Between 1914 and 1920, the north wing and several other minor additions were added by Stephen’s architectural successor, Edgar Blair. The 1930 south wing was added by Stephen’s successor, Floyd A. Naramore.

The school’s property for its campus was also enlarged in 1957 to cover 6.72 acres. Since then the playfield has been replaced by a paved parking area.

A bronze bust of a young Abraham Lincoln, sculpted in 1964 by Avard Fairbanks, stood on the east side of the school until its relocation into a new entryway in 2019.

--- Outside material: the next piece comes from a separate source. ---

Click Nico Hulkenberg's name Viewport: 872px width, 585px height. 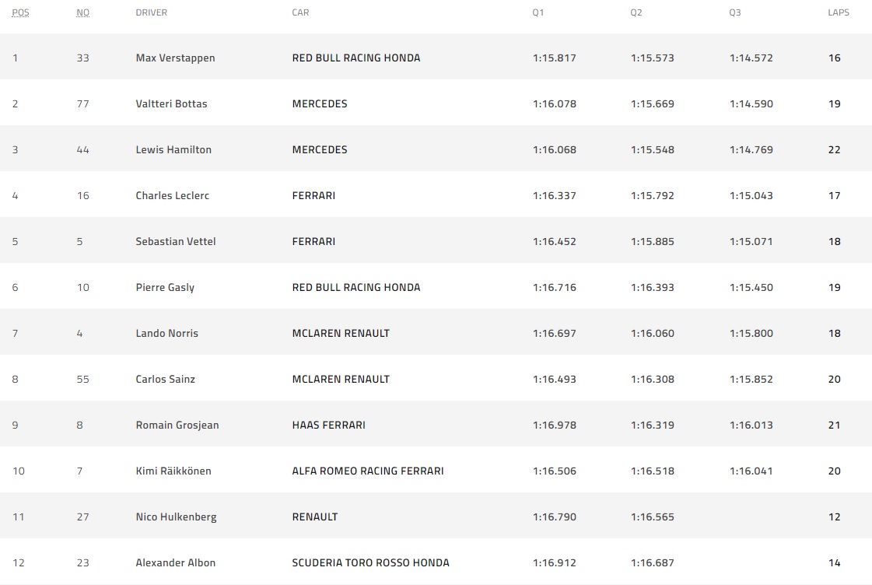click(176, 517)
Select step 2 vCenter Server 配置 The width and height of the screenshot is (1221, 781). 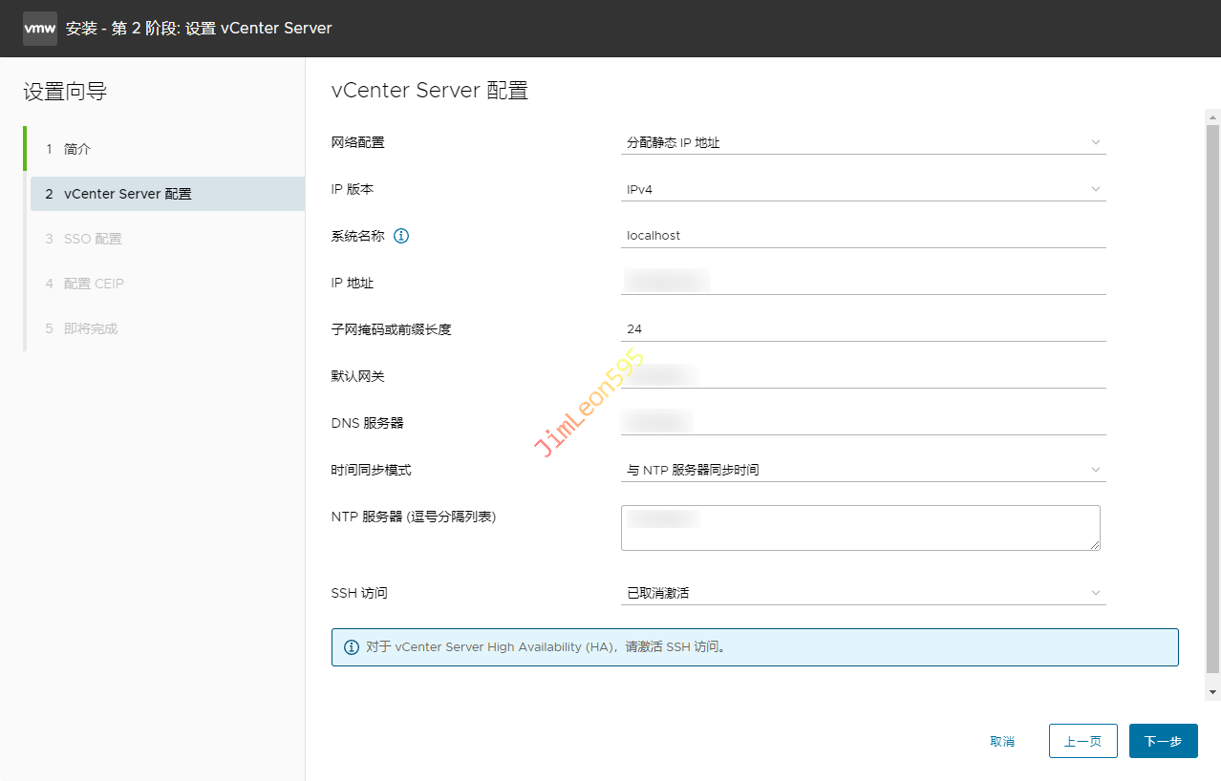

The 2017-2019 renovation to the historic buildings included relocating the main entry away from the historic entry, restoring the historic library, creating a new two-story central commons space, and upgrading the structure, mechanical and electrical systems, and providing new energy-efficient windows and exterior walls.

===Areas Served===

Lincoln's attendance zone spans multiple neighborhoods, and includes Queen Anne, Wallingford, Fremont, as well as parts of Green Lake, University District and Ballard. Prior to Lincoln's re-opening, the majority of students now zoned for Lincoln would be assigned to either Roosevelt High School in Ravenna, or Ballard High School.

===Academics===

Lincoln High School is a Highly Capable Cohort pathway school, and has classes to support students who require or are interested in an accelerated academic path. In addition to standard courses, students can opt for honors classes or from a substantial number of rigorous AP classes, including AP Calculus BC, AP Physics, and AP US History. The 2025 US News and World Report Rankings had Lincoln as #1 in Seattle, and #5 in Washington State in their public high school rankings.

== Athletics ==
Lincoln competes in WIAA Class 4A and is a member of the Metro League in District Two. As of the fall of 2024, Lincoln was the largest Seattle High School (by enrollment) and was the only 4A school in the Metro League.

===State championships===
Source:
- Baseball: 2023
- Boys basketball: 1945, 1956, 1957
- Boys soccer: 2023

==Notable alumni==
- Kay Bell, American football player in the National Football League (NFL) with the Detroit Lions, Chicago Bears and New York Giants in the 1930s and a professional wrestler.
- Eddie Carlson, chair of the World's Fair Commission, for Seattle's Century 21 Exposition in 1962 and later president and chief executive officer of United Airlines and its later holding company U.A.L, Inc.
- Don Coryell, professional football coach in the National Football League (NFL) with the St. Louis Cardinals and San Diego Chargers
- Anita White, American blues singer and activist
- Rick "The Peanut Man" Kaminski (1944-2011), beloved Safeco Field sports stadium food hawker.
- John Franklin Koenig, artist.
- Phyllis Lamphere, former president of Seattle City Council and first female president of the National League of Cities
- Betty MacDonald, author of The Egg and I.
- Helene Madison, three-time 1932 Olympics gold-medal winner in swimming, graduated Class of 1931.
- Dorothy Provine, television and film actress.
- Bernice Stern, first woman elected to the King County Council.
- Ralph Weymouth, Vice Admiral, USN, attended, but moved before graduating.
- Rich Hand, former Major League Baseball pitcher
- Lynn Woolsey, former ten-term California congresswoman.